# Page
** start **

RFR (S): 8228857: Refactor PlatformMonitor into PlatformMutex and PlatformMonitor

Wed Aug 7 13:50:01 UTC 2019

Hi Kim/David,

On 8/7/19 12:10 AM, David Holmes wrote:
[...]
>> It is true that only a pthread_cond_t that has been allocated and
>> later destroyed can cause problems. However, we (the VM) might not be
>> the only place doing such. Native code, library code, &etc might also
>> do that. Even the current mechanism doesn't fully protect us from
>> that. This was something that Patricio and I recognized when we did
>> the MacOSX workaround; it's not completely bullet proof.
>>
>> However, with the current mechanism of allocating pthread_mutex/cond_t
>> pairs and freelisting them, we highwater pretty quickly. We don't have
>> many places that actually release them. (I don't remember whether
>> there's anything other than the task terminator mechanism.) And once
>> we've highwatered, the VM is safe from any further condvar
>> destructions by non-VM code. So the only risk is from native code
>> using pthread_cond_t's before that highwater mark is reached.
>>
>> If the VM only freelists its pthread_cond_t's and not its
>> pthread_mutex_t's, instead allocating and deleting the latter normally
>> (as Per suggested and I had originally intended to suggest), then the
>> VM's pthread_mutex_t's are subject to getting scrambled by ongoing
>> non-VM pthread_cond_t usage.
> 
> Yes you are right. I was only thinking about VM usage, but if the VM is 
> hosted then mutex/condvar could be being used a lot and not using the 
> freelist for the mutex would greatly increase the risk of reintroducing 
> the bug.

** end **

# Task brief
Can you extend the mailing-list post above about refactoring PlatformMonitor, picking up right after its last line?

# Extracted material
** start **

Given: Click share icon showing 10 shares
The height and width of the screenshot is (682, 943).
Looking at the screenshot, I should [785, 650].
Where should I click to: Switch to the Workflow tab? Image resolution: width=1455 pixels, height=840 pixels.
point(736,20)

** end **
** start **

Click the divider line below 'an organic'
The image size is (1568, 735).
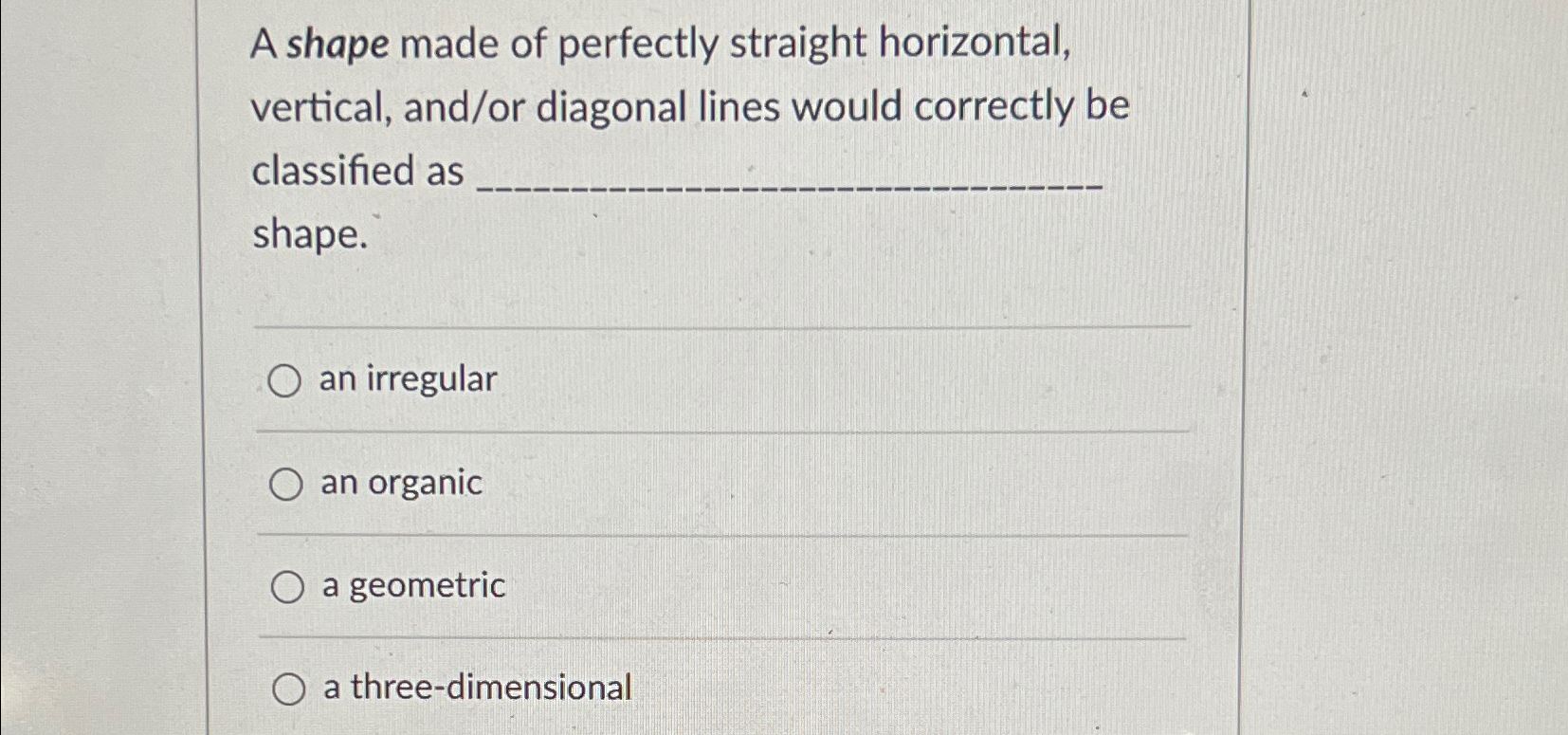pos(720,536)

** end **
** start **

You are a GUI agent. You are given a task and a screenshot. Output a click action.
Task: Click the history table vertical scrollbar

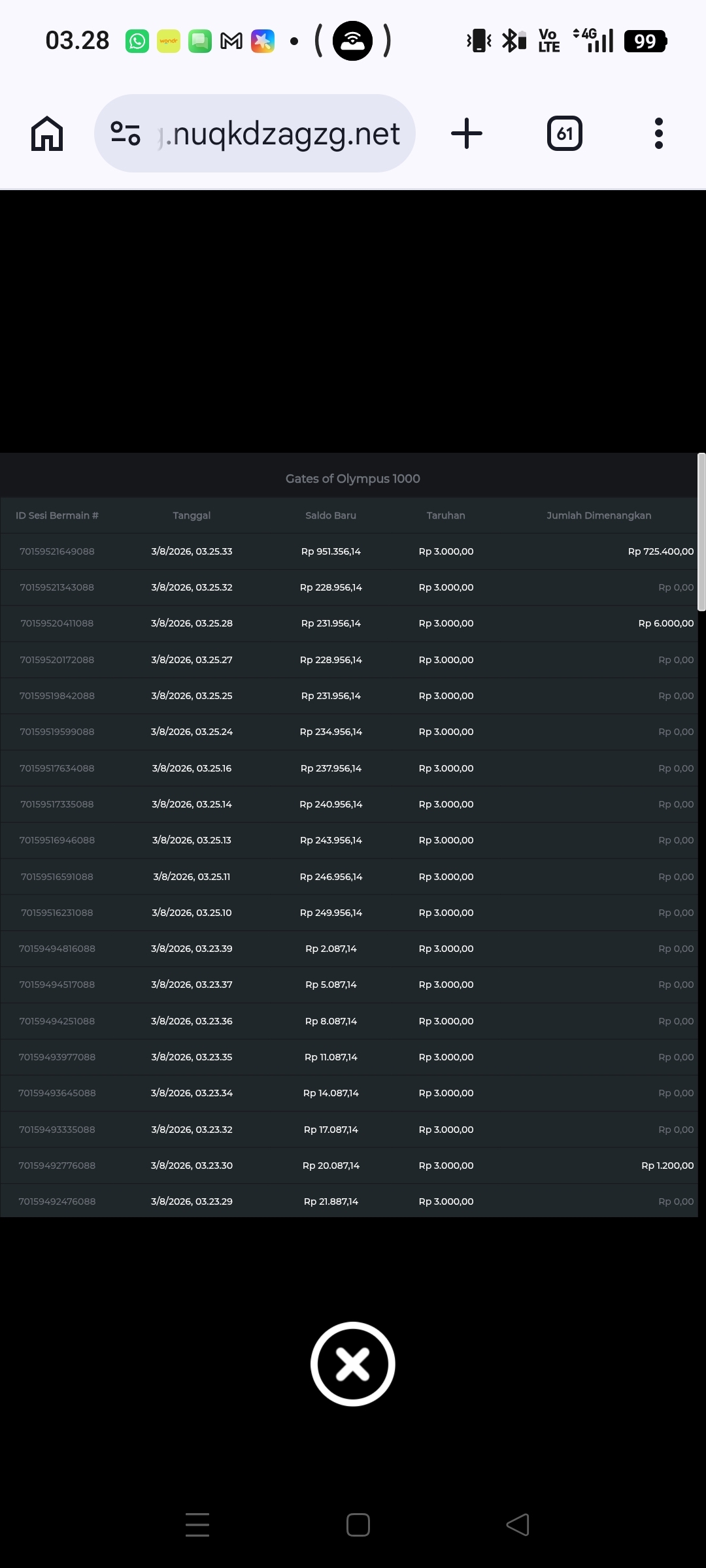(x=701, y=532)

** end **

# Response to this exercise
> 
> As you say the freelist approach itself is not bullet-proof and I'm now 
> worried about what complex hosting applications may encounter! :( I 
> think we may need to try and engage with Apple to get the full details 
> on this bug so that we know what our exposure may be. I hope they fixed 
> it with an interim patch and not only with a full release update!
> 
> So in terms of this RFE I leave things as they stand, with the 
> mutex/cond freelist being used in PlatformMutex. I hope the slight space 
> wastage is not significant enough to mean that Zlocks will not consider 
> using PlatformMutex.

It would be really interesting to know if this has been fixed by Apple, 
and hopefully also backported to the macos versions we support. On 
systems that has this bug, we could have all kinds of random VM memory 
corruption (caused by e.g. native code/library using condvars), which we 
can't fix. Right?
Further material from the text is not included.